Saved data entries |
◇ ◇ ◇ ◇ ◇ ◇ ◇

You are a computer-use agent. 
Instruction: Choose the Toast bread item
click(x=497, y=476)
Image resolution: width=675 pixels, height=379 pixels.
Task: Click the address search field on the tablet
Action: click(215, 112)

◇ ◇ ◇ ◇ ◇ ◇ ◇

Task brief |
Copy out the entries above again, keeping them exact.

Worked solution |
You are a computer-use agent. 
Instruction: Choose the Toast bread item
click(x=497, y=476)
Image resolution: width=675 pixels, height=379 pixels.
Task: Click the address search field on the tablet
Action: click(215, 112)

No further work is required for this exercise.